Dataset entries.
┌──

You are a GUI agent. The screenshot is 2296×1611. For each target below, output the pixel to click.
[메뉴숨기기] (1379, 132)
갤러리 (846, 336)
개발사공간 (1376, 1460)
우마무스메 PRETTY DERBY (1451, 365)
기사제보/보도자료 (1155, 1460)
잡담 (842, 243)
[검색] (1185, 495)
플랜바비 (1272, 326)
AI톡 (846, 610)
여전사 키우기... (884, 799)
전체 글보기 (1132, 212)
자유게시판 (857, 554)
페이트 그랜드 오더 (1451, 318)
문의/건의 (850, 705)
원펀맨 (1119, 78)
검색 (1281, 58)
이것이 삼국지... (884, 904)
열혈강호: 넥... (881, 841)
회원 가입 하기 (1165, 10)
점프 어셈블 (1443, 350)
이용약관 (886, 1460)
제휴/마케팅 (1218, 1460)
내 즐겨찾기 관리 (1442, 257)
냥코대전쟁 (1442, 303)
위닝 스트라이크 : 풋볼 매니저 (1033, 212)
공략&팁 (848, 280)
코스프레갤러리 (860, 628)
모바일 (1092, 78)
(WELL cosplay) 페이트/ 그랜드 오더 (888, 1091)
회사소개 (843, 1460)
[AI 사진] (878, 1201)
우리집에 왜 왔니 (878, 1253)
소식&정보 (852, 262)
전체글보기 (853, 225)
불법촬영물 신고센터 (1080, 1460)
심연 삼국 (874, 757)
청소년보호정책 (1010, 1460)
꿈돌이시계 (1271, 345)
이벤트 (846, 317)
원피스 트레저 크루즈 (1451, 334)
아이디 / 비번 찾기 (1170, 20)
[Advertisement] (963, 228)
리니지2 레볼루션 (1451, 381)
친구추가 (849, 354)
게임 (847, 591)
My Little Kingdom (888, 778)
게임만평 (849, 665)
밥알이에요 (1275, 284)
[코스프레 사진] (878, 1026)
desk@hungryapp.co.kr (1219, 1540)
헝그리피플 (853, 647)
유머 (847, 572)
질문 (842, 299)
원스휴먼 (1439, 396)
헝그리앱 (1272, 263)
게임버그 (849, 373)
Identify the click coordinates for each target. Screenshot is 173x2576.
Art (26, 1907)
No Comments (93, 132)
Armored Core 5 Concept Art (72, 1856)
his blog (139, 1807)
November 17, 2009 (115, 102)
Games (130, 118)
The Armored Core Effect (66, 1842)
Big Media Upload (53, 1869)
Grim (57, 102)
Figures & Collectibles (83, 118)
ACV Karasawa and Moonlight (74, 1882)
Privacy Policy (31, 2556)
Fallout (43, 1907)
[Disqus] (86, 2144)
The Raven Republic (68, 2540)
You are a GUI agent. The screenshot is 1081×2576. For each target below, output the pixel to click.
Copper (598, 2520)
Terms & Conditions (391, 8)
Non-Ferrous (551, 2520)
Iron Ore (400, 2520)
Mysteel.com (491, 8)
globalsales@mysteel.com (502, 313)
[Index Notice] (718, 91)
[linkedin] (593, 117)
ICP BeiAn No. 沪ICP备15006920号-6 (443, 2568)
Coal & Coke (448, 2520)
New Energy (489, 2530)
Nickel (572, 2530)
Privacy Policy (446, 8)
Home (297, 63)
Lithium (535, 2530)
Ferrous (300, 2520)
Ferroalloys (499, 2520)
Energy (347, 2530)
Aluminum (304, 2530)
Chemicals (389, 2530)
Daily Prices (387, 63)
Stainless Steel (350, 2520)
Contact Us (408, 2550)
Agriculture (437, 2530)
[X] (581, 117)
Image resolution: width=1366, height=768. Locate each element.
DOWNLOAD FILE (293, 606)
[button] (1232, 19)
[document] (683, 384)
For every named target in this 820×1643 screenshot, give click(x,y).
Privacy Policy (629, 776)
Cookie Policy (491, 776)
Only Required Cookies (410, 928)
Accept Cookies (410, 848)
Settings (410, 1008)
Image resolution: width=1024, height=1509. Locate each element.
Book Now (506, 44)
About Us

└──

TASK PROMPT. Find "The Armored Core Effect (66, 1842)" in the entries above and copy that whole line exactly, then each line after it through the line that contains "globalsales@mysteel.com (502, 313)".

WRITTEN ANSWER.
The Armored Core Effect (66, 1842)
Big Media Upload (53, 1869)
Grim (57, 102)
Figures & Collectibles (83, 118)
ACV Karasawa and Moonlight (74, 1882)
Privacy Policy (31, 2556)
Fallout (43, 1907)
[Disqus] (86, 2144)
The Raven Republic (68, 2540)
You are a GUI agent. The screenshot is 1081×2576. For each target below, output the pixel to click.
Copper (598, 2520)
Terms & Conditions (391, 8)
Non-Ferrous (551, 2520)
Iron Ore (400, 2520)
Mysteel.com (491, 8)
globalsales@mysteel.com (502, 313)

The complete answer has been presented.